#### Source material

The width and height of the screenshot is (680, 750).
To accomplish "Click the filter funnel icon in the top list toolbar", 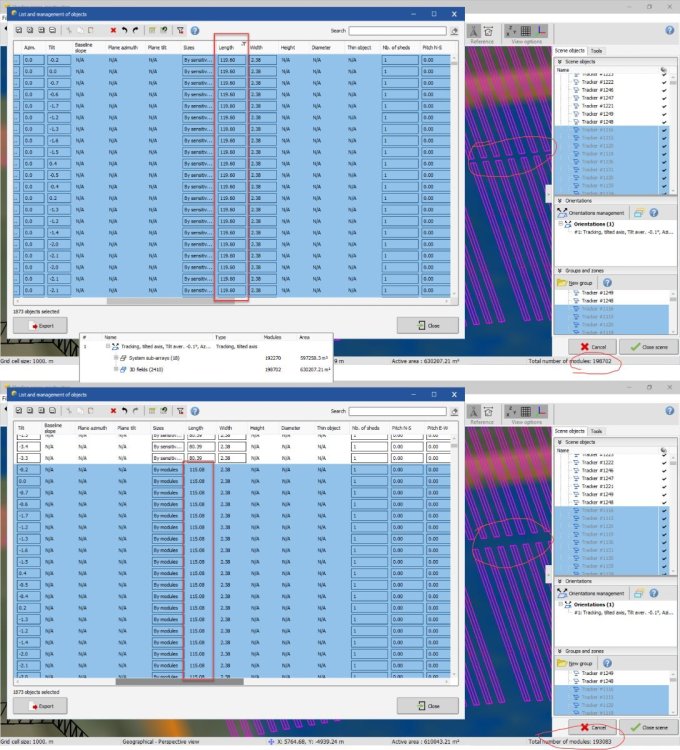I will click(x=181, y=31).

########
#### Source material

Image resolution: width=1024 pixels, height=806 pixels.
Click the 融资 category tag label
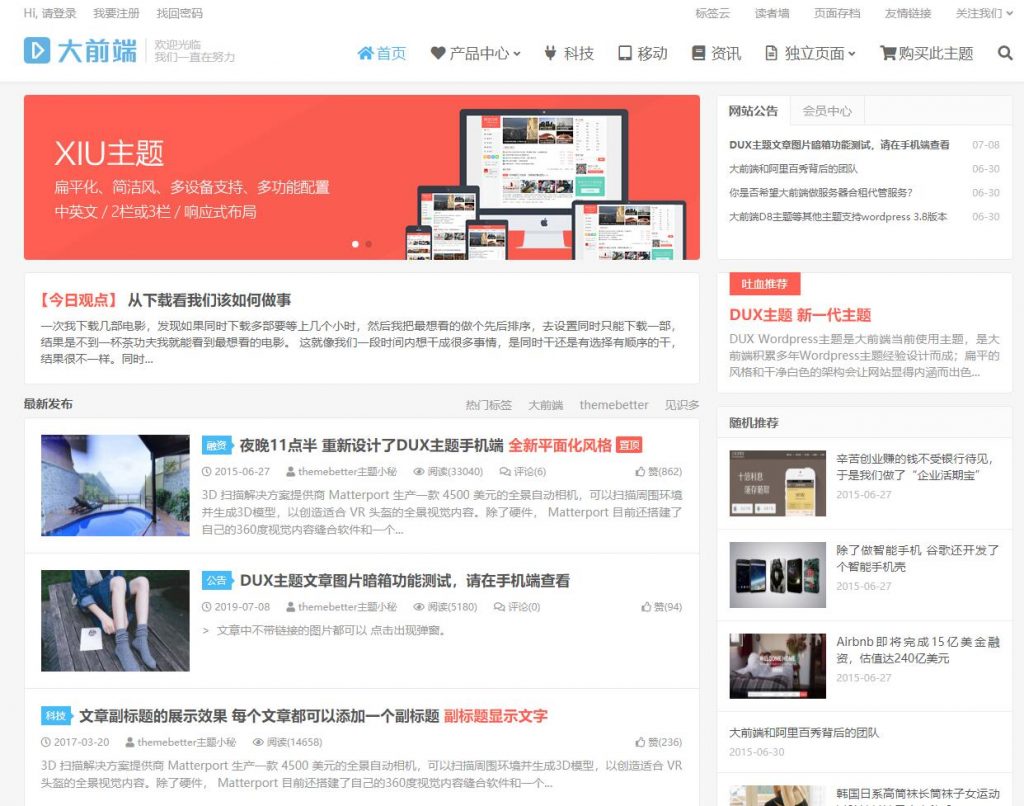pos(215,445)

########

# What you have to do
Where does the word "width" appear in the records? Copy every line that holds it.

# Finished exercise
The width and height of the screenshot is (680, 750).
Image resolution: width=1024 pixels, height=806 pixels.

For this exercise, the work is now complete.